February 11, 2009

CHICAGO (Feb. 11)—A three-judge panel of Federal Appeals Court judges rejected Norfolk Southern Corp.’s challenge to the Illinois Commerce Commission’s 2005 Safe Walkway Rule, allowing Illinois to continue enforcing the measure.

The U.S. Court of Appeals for the Seventh Circuit reaffirmed a 2007 U.S. District Court ruling that found the Illinois rule does not conflict with any current or proposed federal railroad safety rule.

Under U.S. law, federal law pre-empts state laws regarding railroad safety if the subject matter is “substantially subsumed” by the federal government.. States may promulgate railroad-safety regulations only in areas where federal regulation does not exist.

But the Appeals Court, like the District Court before it, said the Federal Railroad Administration (FRA) does not have any walkway-safety rules and has not slated walkway safety as part of its rulemaking process, leaving Illinois free to enforce the Walkway Safety Rule which the Illinois Commerce Commission issued at the request of the General Assembly in 2005.

The ruling was the second victory for the state since attorneys for Norfolk Southern first challenged the Illinois rule in a 2005 lawsuit.
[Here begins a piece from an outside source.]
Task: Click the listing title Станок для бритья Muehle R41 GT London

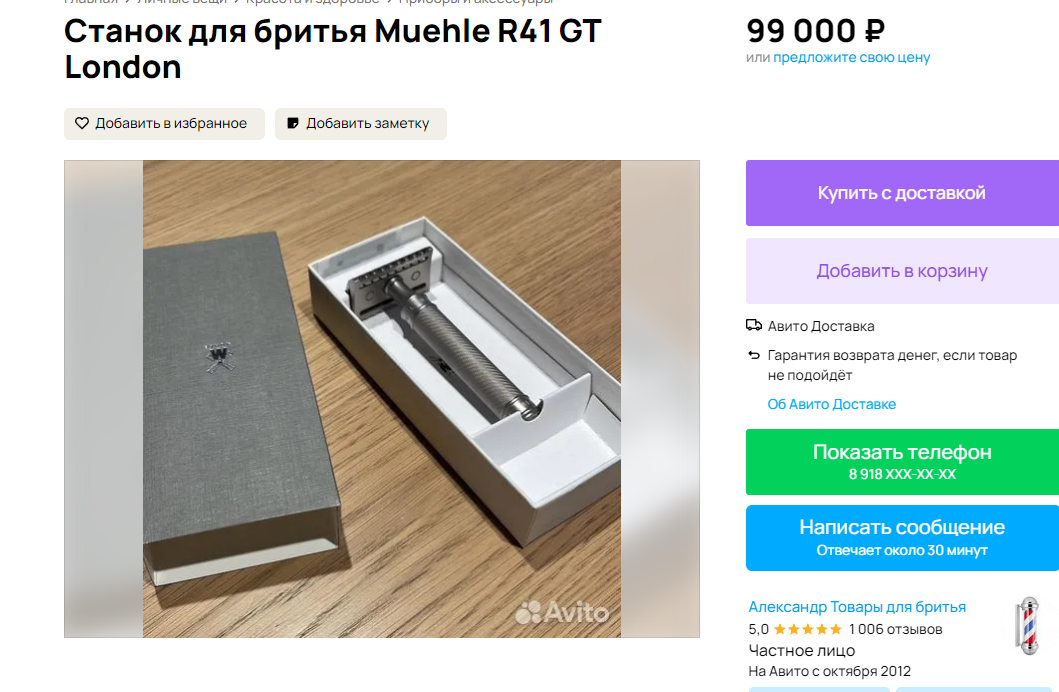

In that suit, NS claimed that the FRA already had track-safety rules that “covered” the issue of safe walkways.

But U.S. District Court Judge Virginia M. Kendall rejected NS’s claim, finding that FRA’s regulations covered only the suitability of the track structure for safe train operation, not the safety of railroad personnel working on the ground next to the tracks.

Appeals Court Justices Frank H. Easterbrook, William Joseph Bauer and Diane S. Sykes reaffirmed that distinction in today’s ruling.

“The major problem with the railroad’s position is that no federal regulations deal with walkways,” the Appeals panel wrote.

“The Court’s affirmative decision in this case reinforces the intent of the Illinois General Assembly to establish a distinction between the construction of railroad tracks and the construction of a walkway that might be next to a track,” said UTU Illinois Legislative Director Robert Guy.

In its original court appearance, NS contended that building walkways to assure safe footing would require small-diameter ballast between tracks, which would interfere with the drainage of water from the large-diameter ballast needed to support heavy trains.

That drainage, the railroad said, required the ballast under the tracks to be higher than the adjacent walkways, with a V-shaped space between adjacent tracks to catch and channel runoff from the tracks during rainstorms.

But the Appeals Court reaffirmed the District Court’s finding that NS’s expert witnesses had failed to introduce evidence confirming their contention. Moreover, the judges noted that photos taken of NS property showed that ballast was not ditched between the tracks, and NS had presented no conclusive evidence that the lack of ditches had led to any track instability or accidents.

“The court found that current Illinois rules, and similar rules used in other states, had not caused any demonstrable structural or safety problems,” Guy said. “The judges applied the judicial doctrine known as ‘inference of silence.’ That means that, when asked, NS could provide no tangible proof that building safe walkways next to its tracks would cause instability problems or in any way affect the safe movement of trains.”

Guy reminded members that the rule automatically governs new railroad yards, or those subject to reconstruction. But it may also be applied to existing tracks when footing is found to be hazardous due to things like large ballast, debris, or a lack of uniformity, after hazards are identified and written up to the carrier.

“We fought long and hard to make sure our members would not be subject to irregular or hazardous walking conditions,” Guy said. “The fact that two courts have found in our favor suggests that our approach was the right one and our effort was effective.”